Contact (Carl Sagan): Reread. Alien message, alien machine, human field trip. Surprising how books will imprint on you in ways you don't notice until you come back ten years later, and well. There you are.
If I had to summarize the themes, I'd say it's science and religion balanced on a fulcrum of faith. Or maybe love. It's interesting to reflect on the ways time's changed the book in large and small ways. Apparently no one saw the fall of the USSR coming, but the slow creep of women into hard science continues to drag. No one's done us the favor of a TV ad auto-mute, or low Earth orbit habitats, or a female President. But the characters' reactions to events ring true, or at least ring compellingly. Who wouldn't dream of a world where a giant project encouraged humanity to rise to the challenge and strive to our best, instead of sinking to our worst.
They drafted as innocuous a statement as they could and released it only when they had to. It caused, of course, a sensation. -chapter 5
"You can only do so many sidebars on 'what's a prime number?' " -chapter 5
"This was different. This was religion. Religion was too important to gloss the truth, much less to manufacture miracles." -chapter 8
Perhaps the depth of love can be calibrated by the number of different selves that are actively involved a given relationship. -chapter 9
"As far as I'm concerned, you're entitled to any doctrine you like, even if it's demonstrably wrong." -chapter 10
"I thought you were going to argue that God is the simpler hypothesis," Ellie said, "but this is a much better point." -chapter 10
"I'm worried all this will end badly," he said. "There are so many things that can go wrong. Technological failures. Political failures. Human failures." -chapter 12
What prodigies of human inventiveness, Ellie reflected, were being directed to reading each other's mail. -chapter 13
"What is there in the precepts of science that keeps a scientist from doing evil?" -chapter 14
The Last Colony (John Scalzi): Third in the "Old Man's War" series. Two ex-soldiers and their daughter are recruited for a human push for a new colony planet. Life gets a little more complicated than getting the crops in before winter.
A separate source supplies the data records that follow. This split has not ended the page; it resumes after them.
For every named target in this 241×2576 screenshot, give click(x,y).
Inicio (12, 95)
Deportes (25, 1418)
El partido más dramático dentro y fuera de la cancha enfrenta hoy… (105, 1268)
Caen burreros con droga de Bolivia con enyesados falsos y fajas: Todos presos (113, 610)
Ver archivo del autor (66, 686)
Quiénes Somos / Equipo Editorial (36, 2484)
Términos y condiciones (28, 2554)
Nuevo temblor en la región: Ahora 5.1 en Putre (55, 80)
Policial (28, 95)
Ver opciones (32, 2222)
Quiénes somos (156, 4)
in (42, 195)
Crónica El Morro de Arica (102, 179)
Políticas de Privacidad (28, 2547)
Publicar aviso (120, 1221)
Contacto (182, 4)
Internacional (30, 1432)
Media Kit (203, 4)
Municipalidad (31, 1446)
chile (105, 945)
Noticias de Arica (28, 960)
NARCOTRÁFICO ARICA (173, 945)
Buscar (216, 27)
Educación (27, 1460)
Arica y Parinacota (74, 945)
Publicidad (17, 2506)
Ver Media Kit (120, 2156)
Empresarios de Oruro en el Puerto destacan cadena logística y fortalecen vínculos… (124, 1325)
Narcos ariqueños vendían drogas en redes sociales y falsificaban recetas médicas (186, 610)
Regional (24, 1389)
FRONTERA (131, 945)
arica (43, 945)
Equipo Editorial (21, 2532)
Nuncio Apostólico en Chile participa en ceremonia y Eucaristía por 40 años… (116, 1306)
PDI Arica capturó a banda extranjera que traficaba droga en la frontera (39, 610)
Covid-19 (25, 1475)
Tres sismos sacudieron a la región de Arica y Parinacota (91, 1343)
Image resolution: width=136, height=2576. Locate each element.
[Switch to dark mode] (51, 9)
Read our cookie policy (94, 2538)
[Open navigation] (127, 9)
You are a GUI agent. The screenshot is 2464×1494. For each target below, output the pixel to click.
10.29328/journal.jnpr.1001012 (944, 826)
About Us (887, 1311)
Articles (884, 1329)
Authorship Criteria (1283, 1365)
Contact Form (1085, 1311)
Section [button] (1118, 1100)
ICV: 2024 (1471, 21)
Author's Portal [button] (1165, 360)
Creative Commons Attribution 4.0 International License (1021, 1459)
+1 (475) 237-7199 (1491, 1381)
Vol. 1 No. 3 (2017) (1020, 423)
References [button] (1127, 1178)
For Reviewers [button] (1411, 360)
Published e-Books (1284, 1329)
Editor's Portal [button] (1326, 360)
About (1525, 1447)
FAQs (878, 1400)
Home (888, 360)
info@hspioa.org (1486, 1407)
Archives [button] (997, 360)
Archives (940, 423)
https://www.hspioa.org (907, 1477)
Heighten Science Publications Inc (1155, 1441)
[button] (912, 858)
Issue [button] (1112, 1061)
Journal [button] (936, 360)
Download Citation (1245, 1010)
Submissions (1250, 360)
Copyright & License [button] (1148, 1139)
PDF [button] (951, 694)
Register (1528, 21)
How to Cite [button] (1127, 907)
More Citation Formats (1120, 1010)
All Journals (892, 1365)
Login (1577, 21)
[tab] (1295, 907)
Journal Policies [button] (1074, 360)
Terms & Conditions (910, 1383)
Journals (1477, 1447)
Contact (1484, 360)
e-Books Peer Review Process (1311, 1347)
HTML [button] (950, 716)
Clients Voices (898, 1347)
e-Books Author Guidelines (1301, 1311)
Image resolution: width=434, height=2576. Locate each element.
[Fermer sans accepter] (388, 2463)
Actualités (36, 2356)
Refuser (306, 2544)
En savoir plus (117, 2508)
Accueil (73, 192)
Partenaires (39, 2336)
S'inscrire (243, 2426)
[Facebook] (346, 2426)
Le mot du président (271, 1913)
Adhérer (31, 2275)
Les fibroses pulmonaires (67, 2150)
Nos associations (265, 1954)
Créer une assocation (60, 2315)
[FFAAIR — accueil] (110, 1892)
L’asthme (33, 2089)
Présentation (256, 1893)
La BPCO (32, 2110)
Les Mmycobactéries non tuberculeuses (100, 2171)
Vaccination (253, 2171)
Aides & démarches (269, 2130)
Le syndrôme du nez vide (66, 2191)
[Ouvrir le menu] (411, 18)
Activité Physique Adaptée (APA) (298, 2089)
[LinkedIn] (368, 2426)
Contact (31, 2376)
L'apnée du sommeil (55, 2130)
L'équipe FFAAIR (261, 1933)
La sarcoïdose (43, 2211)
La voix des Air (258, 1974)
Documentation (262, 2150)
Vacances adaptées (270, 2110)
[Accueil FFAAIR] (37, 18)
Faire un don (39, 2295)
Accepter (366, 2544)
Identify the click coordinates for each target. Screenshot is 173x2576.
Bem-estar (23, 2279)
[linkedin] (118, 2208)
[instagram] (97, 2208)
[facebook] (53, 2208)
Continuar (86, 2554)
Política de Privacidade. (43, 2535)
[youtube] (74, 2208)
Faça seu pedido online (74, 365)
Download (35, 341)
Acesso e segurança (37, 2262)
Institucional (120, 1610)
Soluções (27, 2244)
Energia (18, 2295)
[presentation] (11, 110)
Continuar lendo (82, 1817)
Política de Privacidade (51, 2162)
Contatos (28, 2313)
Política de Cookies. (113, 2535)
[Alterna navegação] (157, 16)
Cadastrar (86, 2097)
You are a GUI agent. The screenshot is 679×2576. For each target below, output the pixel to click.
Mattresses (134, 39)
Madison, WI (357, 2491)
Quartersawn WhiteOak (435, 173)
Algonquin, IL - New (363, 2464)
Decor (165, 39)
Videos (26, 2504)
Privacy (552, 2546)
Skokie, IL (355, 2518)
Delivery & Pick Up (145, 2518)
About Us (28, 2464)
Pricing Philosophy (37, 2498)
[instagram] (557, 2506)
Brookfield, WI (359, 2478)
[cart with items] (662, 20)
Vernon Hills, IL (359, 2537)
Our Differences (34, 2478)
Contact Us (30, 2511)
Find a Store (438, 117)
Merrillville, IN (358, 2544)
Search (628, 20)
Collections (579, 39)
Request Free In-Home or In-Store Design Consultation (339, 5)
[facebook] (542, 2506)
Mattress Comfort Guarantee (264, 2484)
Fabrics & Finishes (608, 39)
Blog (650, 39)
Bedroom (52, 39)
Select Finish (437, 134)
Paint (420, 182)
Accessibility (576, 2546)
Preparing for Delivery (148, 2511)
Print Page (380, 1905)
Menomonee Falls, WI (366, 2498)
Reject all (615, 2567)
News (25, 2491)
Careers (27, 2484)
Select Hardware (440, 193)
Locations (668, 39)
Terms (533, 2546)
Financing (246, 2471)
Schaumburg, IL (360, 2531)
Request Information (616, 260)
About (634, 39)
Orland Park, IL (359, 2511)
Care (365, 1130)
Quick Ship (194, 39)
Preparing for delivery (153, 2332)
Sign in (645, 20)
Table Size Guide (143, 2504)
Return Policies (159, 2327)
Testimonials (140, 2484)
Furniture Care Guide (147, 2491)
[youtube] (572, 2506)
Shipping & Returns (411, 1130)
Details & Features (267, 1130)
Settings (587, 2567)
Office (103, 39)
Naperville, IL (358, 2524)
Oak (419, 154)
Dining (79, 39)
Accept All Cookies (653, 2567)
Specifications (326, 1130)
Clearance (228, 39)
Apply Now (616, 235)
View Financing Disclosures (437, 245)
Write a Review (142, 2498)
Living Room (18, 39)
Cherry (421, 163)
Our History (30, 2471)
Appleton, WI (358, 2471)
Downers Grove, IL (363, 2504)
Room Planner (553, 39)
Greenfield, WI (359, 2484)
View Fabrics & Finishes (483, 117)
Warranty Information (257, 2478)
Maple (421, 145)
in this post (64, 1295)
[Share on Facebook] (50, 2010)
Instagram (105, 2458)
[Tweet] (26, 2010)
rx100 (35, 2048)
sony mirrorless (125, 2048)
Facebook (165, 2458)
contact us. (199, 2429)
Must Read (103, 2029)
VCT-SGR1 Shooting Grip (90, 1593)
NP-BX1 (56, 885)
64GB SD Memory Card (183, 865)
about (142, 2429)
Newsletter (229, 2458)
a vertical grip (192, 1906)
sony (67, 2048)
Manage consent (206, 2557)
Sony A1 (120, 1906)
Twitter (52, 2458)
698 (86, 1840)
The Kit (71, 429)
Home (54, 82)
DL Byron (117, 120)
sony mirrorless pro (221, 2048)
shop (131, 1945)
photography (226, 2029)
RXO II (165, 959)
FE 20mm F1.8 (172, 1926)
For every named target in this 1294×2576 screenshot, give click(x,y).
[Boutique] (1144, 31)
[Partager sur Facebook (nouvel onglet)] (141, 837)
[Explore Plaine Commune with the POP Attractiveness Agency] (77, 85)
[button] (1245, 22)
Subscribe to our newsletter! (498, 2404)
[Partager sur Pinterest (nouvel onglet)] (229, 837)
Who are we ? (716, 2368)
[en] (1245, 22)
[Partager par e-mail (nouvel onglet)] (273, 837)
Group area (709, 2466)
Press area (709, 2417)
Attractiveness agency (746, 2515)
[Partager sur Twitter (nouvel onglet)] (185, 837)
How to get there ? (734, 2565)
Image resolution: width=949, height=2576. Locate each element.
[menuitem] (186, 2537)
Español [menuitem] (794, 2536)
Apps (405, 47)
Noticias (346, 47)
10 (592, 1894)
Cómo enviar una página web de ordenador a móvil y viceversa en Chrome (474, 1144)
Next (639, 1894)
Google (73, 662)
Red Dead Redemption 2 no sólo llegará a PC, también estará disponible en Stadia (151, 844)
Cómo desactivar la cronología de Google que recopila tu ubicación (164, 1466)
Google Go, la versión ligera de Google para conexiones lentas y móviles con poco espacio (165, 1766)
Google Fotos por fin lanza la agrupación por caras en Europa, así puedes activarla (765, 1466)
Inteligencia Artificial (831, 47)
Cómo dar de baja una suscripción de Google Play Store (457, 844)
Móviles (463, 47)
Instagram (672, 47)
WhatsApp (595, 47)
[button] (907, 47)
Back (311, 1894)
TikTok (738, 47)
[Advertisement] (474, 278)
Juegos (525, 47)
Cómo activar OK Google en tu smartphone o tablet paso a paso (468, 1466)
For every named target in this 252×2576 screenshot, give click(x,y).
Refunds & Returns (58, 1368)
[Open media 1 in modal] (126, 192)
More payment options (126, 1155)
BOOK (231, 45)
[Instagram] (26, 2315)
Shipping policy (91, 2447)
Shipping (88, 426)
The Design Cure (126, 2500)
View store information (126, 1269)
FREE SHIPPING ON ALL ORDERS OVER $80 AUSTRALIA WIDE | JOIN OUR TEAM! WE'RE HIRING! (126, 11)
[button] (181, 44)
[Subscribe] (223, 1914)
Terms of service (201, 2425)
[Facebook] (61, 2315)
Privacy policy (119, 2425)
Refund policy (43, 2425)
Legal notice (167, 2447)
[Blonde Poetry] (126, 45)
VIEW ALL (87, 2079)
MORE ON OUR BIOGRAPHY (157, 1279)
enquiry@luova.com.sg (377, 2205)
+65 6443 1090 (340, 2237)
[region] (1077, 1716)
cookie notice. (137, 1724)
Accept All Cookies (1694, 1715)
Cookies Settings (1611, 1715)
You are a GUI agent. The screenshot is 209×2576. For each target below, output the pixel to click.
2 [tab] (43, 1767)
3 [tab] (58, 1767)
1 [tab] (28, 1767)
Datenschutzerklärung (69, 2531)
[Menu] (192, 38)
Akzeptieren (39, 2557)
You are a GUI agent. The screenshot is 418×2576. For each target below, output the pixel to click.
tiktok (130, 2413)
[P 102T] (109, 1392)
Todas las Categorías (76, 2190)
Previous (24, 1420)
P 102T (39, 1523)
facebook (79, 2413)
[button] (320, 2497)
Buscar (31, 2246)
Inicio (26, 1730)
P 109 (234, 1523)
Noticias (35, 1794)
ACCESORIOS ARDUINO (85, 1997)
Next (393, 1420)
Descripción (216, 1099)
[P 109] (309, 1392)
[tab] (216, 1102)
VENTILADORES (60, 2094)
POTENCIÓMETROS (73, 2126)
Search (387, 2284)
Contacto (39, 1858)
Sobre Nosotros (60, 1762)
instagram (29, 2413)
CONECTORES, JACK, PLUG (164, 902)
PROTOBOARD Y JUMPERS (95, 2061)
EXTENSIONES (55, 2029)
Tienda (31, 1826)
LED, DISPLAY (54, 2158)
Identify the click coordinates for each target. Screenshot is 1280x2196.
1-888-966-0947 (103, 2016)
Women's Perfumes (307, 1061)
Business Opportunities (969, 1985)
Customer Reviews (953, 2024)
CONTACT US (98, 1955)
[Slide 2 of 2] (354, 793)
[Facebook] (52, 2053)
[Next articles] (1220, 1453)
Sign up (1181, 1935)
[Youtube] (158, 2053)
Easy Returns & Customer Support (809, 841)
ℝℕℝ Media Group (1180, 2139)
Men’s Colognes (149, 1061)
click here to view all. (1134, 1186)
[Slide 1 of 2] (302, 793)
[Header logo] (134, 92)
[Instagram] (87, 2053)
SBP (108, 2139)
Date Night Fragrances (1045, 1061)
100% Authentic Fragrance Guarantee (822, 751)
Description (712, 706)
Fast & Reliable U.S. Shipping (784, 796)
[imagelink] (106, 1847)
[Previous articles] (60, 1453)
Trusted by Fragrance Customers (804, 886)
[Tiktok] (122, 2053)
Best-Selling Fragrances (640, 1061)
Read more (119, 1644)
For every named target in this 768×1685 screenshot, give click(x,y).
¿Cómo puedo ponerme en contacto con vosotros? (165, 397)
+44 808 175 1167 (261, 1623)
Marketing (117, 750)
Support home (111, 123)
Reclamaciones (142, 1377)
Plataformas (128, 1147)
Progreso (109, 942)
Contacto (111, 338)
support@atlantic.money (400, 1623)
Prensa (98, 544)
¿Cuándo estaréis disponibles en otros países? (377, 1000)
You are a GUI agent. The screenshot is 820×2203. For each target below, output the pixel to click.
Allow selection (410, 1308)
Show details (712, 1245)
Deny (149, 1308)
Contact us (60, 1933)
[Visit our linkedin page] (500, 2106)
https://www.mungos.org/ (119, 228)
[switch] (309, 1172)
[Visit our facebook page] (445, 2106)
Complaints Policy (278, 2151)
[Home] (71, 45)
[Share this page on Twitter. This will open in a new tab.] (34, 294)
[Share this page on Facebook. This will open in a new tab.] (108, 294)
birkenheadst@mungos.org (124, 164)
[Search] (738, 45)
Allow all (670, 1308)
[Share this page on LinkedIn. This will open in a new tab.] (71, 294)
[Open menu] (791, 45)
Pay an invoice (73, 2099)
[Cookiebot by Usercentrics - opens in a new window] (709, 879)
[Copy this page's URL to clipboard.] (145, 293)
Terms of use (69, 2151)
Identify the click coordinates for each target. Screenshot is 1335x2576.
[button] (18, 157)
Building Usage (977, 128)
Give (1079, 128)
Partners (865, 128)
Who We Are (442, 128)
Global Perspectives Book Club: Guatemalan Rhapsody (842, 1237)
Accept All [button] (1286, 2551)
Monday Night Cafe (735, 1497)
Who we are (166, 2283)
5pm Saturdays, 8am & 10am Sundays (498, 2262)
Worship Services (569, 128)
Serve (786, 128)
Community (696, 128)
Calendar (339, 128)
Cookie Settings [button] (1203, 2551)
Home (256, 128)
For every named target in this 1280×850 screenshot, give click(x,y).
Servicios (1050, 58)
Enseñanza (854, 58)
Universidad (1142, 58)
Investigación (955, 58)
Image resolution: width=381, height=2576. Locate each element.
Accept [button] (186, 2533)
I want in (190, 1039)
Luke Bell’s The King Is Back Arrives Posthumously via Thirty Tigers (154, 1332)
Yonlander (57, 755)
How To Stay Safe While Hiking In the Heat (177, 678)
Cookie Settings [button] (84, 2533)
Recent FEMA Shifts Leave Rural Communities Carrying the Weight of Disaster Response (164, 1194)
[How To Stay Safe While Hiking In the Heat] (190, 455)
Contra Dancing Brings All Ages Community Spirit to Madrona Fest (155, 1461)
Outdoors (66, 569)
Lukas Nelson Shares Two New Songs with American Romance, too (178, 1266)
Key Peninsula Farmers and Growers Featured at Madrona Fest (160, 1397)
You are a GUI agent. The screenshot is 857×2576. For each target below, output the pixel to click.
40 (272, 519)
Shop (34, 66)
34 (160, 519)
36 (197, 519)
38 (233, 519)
I must get this off my chest: naming your "we're going to 'lose' it" colony Roanoake isn't cute, it's stupid. Crashing down to 19th century tech isn't thinking ahead, it's not thinking. Naming your colony after a famous historical incident telegraphs your plot. On top of that, I am annoyed that Scalzi didn't do real worldbuilding with Roanoke, working on how future engineering could handle a "must maintain radio silence" problem in ways that left everyone strong medical care and somewhere above "get behind the plow 'n the oxen, son" technology. Also, what is up with the random indigenous people? Speaking of plot red herrings, I was convinced we were going for Speaker for the Dead/Xenocide territory with the introduction of the indigenous sapients.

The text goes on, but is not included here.